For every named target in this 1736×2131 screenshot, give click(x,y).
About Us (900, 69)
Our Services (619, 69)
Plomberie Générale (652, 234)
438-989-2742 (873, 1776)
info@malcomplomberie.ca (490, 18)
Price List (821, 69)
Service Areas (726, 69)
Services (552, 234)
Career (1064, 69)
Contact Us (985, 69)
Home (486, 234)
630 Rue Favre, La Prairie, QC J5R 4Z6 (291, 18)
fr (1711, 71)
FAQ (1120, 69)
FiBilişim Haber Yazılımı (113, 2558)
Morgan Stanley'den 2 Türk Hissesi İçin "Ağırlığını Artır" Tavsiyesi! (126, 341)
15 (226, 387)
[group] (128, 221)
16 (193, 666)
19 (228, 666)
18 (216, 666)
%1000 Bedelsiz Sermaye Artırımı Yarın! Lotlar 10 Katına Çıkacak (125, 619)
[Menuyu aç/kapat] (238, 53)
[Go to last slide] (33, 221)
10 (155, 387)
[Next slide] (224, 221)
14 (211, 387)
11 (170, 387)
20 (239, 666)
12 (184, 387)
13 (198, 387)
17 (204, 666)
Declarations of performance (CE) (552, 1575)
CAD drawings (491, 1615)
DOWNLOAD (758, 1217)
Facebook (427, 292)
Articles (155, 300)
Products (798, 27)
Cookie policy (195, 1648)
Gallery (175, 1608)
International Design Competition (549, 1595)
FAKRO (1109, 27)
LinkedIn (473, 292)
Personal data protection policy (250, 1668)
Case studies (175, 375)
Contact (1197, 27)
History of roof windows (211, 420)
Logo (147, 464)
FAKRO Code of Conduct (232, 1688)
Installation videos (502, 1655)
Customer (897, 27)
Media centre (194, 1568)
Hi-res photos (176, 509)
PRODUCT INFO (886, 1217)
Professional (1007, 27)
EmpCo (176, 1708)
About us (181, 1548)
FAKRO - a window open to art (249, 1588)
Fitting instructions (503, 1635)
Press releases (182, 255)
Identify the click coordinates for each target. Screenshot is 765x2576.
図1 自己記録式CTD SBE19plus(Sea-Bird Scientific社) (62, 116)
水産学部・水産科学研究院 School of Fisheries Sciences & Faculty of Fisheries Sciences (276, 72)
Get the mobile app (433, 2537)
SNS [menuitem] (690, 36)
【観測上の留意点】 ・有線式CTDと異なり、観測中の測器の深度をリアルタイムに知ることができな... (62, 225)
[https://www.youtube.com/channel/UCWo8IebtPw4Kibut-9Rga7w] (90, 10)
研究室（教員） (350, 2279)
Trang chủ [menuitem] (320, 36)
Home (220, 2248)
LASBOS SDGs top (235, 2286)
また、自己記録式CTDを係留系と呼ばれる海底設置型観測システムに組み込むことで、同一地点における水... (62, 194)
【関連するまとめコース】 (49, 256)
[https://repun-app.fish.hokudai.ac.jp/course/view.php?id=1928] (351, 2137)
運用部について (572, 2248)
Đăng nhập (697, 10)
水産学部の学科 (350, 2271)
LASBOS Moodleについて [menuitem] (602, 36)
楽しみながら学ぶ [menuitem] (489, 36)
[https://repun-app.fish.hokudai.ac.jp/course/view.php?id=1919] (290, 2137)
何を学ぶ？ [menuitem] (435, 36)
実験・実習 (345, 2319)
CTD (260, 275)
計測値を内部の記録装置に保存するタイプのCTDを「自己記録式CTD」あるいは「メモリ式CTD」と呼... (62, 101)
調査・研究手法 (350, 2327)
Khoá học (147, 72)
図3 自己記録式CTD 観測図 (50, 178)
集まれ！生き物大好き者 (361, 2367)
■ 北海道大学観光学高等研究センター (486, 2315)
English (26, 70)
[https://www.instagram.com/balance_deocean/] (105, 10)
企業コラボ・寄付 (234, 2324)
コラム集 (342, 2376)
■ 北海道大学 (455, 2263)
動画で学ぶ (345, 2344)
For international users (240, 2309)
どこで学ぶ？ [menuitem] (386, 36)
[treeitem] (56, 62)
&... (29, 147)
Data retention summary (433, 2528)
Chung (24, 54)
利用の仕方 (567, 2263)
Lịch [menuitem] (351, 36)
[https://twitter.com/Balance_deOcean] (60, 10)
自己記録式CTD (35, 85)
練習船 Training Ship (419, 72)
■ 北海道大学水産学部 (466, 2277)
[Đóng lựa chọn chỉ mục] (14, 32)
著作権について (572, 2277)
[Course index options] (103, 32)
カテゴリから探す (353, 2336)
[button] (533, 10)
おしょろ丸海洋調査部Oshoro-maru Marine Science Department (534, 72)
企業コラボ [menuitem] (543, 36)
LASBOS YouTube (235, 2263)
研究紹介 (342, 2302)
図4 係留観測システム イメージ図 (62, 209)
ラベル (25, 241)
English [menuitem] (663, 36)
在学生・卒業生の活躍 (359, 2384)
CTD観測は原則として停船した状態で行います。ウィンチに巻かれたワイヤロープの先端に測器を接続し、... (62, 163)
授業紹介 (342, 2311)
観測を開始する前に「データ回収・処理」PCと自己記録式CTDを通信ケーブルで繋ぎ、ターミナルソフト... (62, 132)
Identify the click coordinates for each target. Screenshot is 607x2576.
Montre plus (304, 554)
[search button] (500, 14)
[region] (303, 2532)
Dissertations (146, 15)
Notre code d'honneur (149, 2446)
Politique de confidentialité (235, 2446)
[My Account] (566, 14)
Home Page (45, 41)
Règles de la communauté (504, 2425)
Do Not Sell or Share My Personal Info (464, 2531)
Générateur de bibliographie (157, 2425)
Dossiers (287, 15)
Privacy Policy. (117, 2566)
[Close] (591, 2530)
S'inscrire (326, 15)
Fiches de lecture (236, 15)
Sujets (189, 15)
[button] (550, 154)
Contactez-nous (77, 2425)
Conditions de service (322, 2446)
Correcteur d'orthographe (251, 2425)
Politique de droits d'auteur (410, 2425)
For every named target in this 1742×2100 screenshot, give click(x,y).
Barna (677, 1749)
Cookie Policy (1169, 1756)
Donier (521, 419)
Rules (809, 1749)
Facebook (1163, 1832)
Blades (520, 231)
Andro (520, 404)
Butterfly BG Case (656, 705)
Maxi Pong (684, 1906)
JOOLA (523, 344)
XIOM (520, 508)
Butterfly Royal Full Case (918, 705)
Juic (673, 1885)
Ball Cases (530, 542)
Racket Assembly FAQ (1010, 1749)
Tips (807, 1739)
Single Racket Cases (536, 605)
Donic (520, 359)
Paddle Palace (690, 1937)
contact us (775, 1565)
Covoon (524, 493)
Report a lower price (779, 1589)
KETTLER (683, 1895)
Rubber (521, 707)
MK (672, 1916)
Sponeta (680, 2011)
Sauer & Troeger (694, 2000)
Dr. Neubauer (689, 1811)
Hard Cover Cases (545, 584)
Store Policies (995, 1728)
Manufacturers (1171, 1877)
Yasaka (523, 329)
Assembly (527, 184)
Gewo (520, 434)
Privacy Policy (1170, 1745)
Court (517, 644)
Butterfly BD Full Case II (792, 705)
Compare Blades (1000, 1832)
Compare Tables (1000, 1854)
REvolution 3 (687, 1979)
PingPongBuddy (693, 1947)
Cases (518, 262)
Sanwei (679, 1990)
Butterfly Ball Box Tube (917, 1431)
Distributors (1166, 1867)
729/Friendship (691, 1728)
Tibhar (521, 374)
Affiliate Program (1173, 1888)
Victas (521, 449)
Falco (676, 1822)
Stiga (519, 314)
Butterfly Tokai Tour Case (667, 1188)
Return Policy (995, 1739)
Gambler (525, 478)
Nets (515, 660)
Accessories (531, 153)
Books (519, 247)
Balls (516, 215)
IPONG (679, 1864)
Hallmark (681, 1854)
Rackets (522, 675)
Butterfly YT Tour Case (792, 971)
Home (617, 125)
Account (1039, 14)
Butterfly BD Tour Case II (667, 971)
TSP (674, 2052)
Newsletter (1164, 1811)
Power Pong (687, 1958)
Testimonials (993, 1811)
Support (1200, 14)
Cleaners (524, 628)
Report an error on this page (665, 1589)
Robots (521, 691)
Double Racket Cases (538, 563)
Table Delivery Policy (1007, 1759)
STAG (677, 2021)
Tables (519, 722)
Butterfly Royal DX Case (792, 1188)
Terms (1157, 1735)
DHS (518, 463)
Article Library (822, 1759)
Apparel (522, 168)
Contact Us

-*-*-

Exercise prompt → In your answer, include only the lines above starting at the line that holds "Barna (677, 1749)" and ending at the line that holds "Cleaners (524, 628)", copied exactly.

Response →
Barna (677, 1749)
Cookie Policy (1169, 1756)
Donier (521, 419)
Rules (809, 1749)
Facebook (1163, 1832)
Blades (520, 231)
Andro (520, 404)
Butterfly BG Case (656, 705)
Maxi Pong (684, 1906)
JOOLA (523, 344)
XIOM (520, 508)
Butterfly Royal Full Case (918, 705)
Juic (673, 1885)
Ball Cases (530, 542)
Racket Assembly FAQ (1010, 1749)
Tips (807, 1739)
Single Racket Cases (536, 605)
Donic (520, 359)
Paddle Palace (690, 1937)
contact us (775, 1565)
Covoon (524, 493)
Report a lower price (779, 1589)
KETTLER (683, 1895)
Rubber (521, 707)
MK (672, 1916)
Sponeta (680, 2011)
Sauer & Troeger (694, 2000)
Dr. Neubauer (689, 1811)
Hard Cover Cases (545, 584)
Store Policies (995, 1728)
Manufacturers (1171, 1877)
Yasaka (523, 329)
Assembly (527, 184)
Gewo (520, 434)
Privacy Policy (1170, 1745)
Court (517, 644)
Butterfly BD Full Case II (792, 705)
Compare Blades (1000, 1832)
Compare Tables (1000, 1854)
REvolution 3 (687, 1979)
PingPongBuddy (693, 1947)
Cases (518, 262)
Sanwei (679, 1990)
Butterfly Ball Box Tube (917, 1431)
Distributors (1166, 1867)
729/Friendship (691, 1728)
Tibhar (521, 374)
Affiliate Program (1173, 1888)
Victas (521, 449)
Falco (676, 1822)
Stiga (519, 314)
Butterfly Tokai Tour Case (667, 1188)
Return Policy (995, 1739)
Gambler (525, 478)
Nets (515, 660)
Accessories (531, 153)
Books (519, 247)
Balls (516, 215)
IPONG (679, 1864)
Hallmark (681, 1854)
Rackets (522, 675)
Butterfly YT Tour Case (792, 971)
Home (617, 125)
Account (1039, 14)
Butterfly BD Tour Case II (667, 971)
TSP (674, 2052)
Newsletter (1164, 1811)
Power Pong (687, 1958)
Testimonials (993, 1811)
Support (1200, 14)
Cleaners (524, 628)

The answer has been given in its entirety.